» **Material provided**

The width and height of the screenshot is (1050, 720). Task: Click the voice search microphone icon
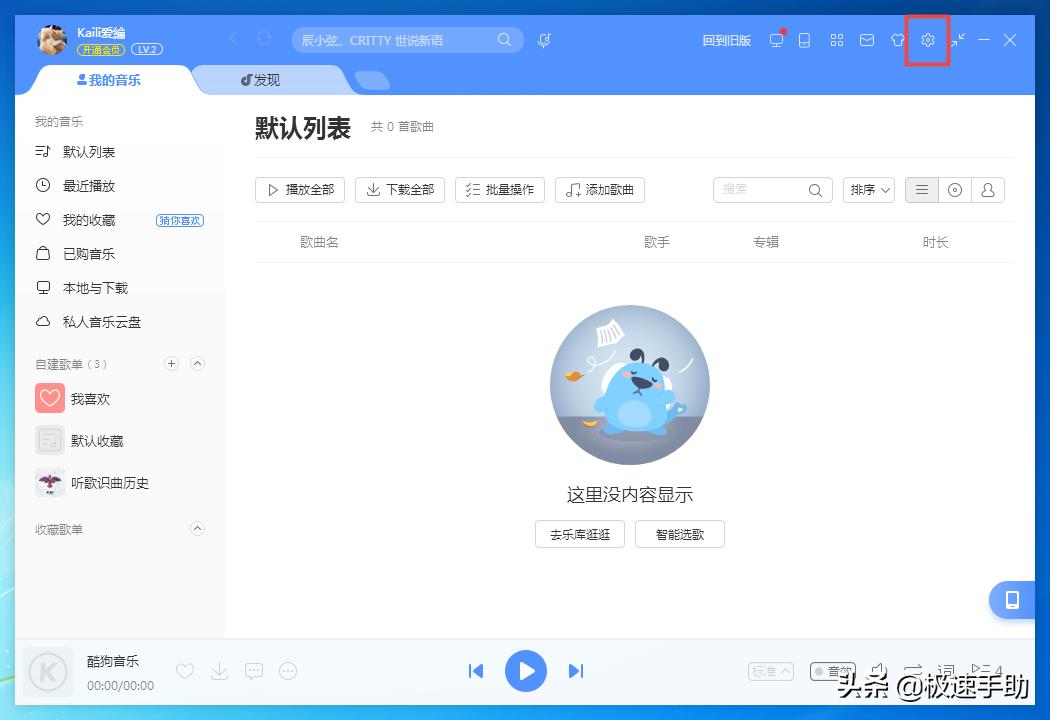pos(543,40)
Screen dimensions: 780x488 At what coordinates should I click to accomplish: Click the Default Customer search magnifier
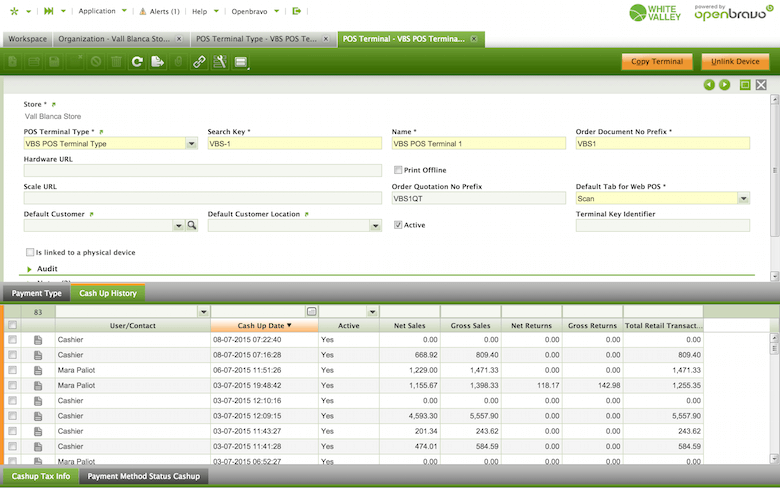pos(191,226)
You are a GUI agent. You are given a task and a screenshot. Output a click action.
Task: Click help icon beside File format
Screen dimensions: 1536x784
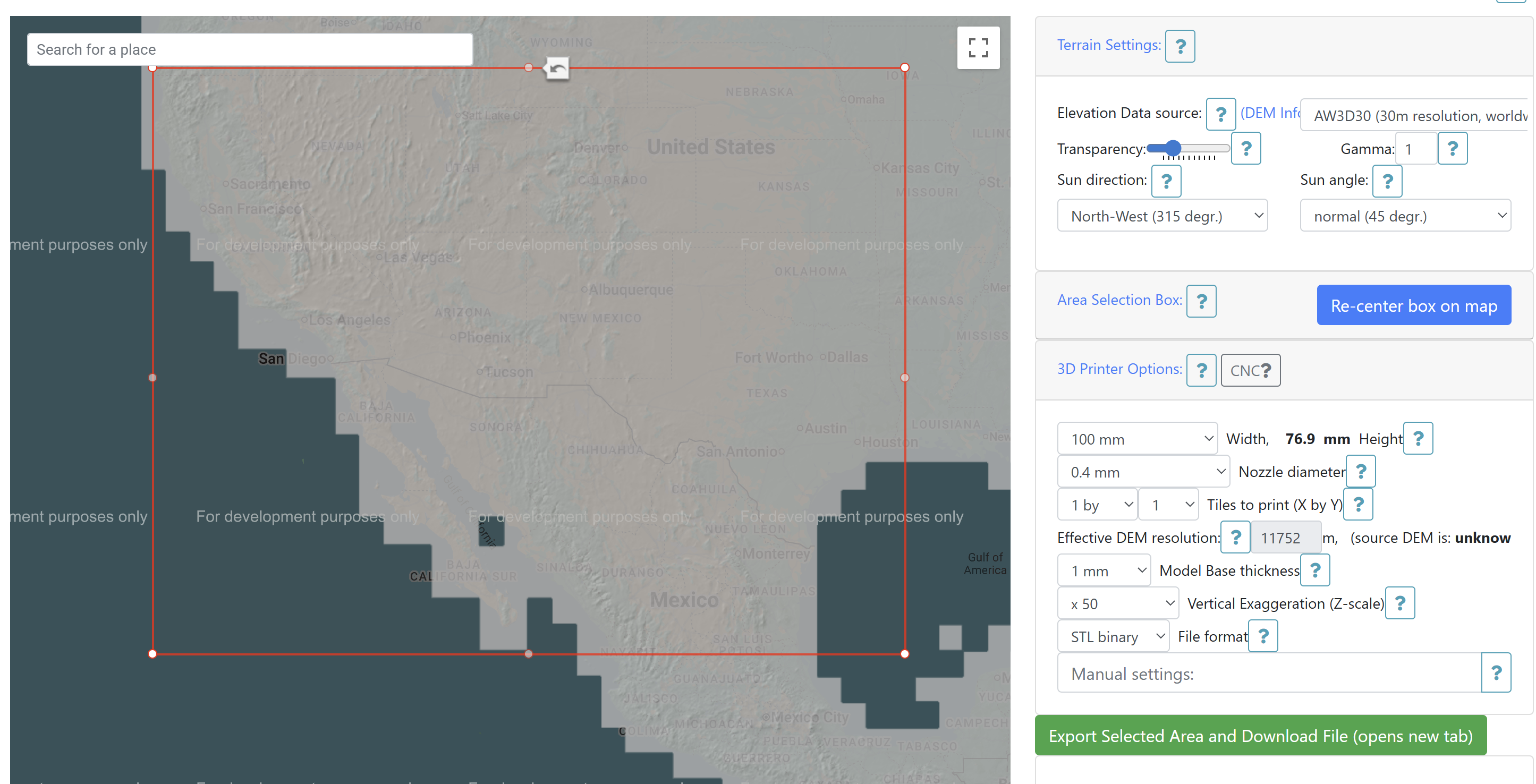pyautogui.click(x=1262, y=636)
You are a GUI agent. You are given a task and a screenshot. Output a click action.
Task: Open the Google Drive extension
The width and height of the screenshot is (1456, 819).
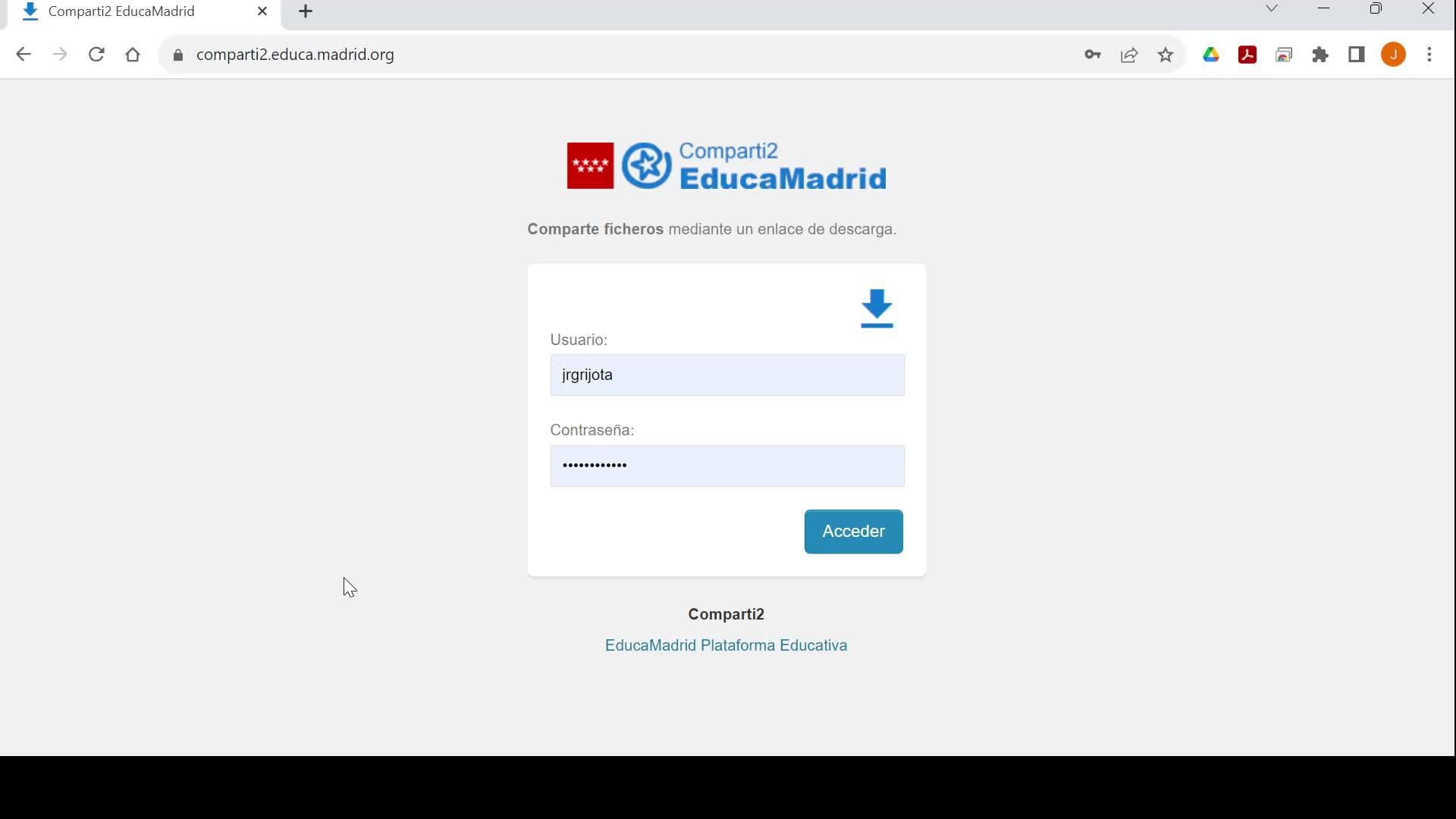[1211, 55]
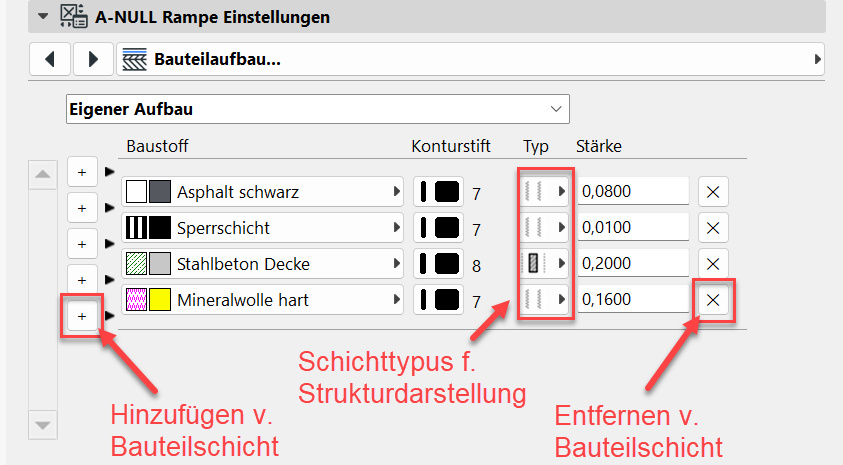Image resolution: width=843 pixels, height=465 pixels.
Task: Remove the Mineralwolle hart layer
Action: (x=713, y=300)
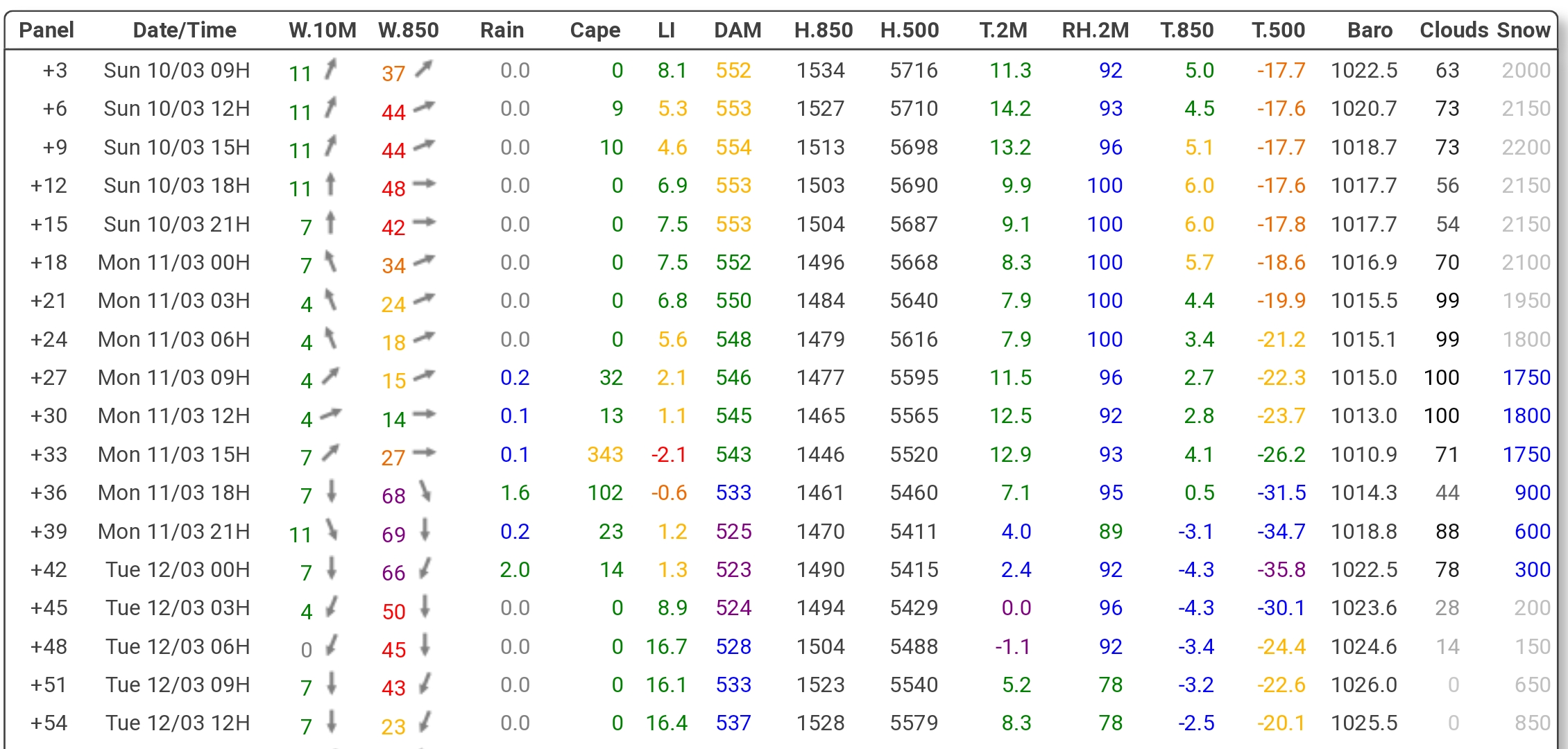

» **Direction**
Reproduce all of the material above word for word, leaving out the pictures.

» **Final result**
The width and height of the screenshot is (1050, 720). Task: Click the voice search microphone icon
pos(543,40)
Screen dimensions: 780x488 At what coordinates should I click to accomplish: Click the Default Customer search magnifier
pos(191,226)
You are a GUI agent. You are given a task and a screenshot. Output a click action.
Task: Click help icon beside File format
Screen dimensions: 1536x784
pyautogui.click(x=1262, y=636)
You are a GUI agent. You are given a task and a screenshot. Output a click action.
Task: Open the Google Drive extension
The width and height of the screenshot is (1456, 819).
[1211, 55]
Image resolution: width=843 pixels, height=465 pixels.
Task: Remove the Mineralwolle hart layer
Action: (x=713, y=300)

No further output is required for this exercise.